(The problem)
Reproduce the data verbatim from the line with "What do you see at coordinates (689, 367)" to the line with "coordinates (916, 185).", including both of those lines.

(Data in this exercise)

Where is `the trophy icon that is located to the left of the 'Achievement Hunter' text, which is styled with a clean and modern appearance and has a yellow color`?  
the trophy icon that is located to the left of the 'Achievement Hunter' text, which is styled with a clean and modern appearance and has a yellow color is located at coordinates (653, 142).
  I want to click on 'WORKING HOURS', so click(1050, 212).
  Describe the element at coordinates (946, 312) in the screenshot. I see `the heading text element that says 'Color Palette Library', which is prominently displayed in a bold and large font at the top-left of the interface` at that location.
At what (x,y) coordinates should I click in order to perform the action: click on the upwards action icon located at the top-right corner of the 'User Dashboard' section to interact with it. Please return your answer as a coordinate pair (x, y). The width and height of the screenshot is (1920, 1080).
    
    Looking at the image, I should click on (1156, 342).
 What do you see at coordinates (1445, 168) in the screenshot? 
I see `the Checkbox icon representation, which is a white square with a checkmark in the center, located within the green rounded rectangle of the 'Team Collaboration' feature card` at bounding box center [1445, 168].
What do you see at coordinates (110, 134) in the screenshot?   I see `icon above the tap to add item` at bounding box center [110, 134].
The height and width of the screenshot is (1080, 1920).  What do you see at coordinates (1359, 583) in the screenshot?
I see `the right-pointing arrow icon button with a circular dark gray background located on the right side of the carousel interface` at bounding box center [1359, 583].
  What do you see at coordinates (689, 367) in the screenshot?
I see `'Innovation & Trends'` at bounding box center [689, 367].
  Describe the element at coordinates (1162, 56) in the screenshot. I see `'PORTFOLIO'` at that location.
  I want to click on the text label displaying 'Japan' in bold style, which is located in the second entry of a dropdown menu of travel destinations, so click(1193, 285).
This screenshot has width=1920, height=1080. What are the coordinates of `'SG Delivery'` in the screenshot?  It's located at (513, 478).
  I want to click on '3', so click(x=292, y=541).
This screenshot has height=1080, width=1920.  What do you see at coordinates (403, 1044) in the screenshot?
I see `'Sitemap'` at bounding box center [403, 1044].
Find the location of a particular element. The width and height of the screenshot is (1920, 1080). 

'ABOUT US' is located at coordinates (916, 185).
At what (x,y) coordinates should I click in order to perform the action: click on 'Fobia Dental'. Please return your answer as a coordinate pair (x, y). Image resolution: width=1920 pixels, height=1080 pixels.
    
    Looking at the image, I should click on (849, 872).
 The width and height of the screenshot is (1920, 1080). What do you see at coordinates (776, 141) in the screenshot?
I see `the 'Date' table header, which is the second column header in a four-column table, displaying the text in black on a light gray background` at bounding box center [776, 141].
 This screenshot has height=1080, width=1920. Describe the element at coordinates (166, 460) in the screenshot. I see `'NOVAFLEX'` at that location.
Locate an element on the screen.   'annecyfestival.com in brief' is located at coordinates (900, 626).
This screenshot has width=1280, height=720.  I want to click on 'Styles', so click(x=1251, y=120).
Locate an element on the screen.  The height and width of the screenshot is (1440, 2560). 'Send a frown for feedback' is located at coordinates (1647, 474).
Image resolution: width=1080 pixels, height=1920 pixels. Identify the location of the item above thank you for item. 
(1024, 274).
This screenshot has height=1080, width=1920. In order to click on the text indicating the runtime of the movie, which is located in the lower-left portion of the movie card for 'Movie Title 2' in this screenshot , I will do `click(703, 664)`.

(Response to the task)
  What do you see at coordinates (689, 367) in the screenshot?
I see `'Innovation & Trends'` at bounding box center [689, 367].
  Describe the element at coordinates (1162, 56) in the screenshot. I see `'PORTFOLIO'` at that location.
  I want to click on the text label displaying 'Japan' in bold style, which is located in the second entry of a dropdown menu of travel destinations, so click(1193, 285).
This screenshot has width=1920, height=1080. What are the coordinates of `'SG Delivery'` in the screenshot?  It's located at (513, 478).
  I want to click on '3', so click(x=292, y=541).
This screenshot has height=1080, width=1920.  What do you see at coordinates (403, 1044) in the screenshot?
I see `'Sitemap'` at bounding box center [403, 1044].
Find the location of a particular element. The width and height of the screenshot is (1920, 1080). 

'ABOUT US' is located at coordinates (916, 185).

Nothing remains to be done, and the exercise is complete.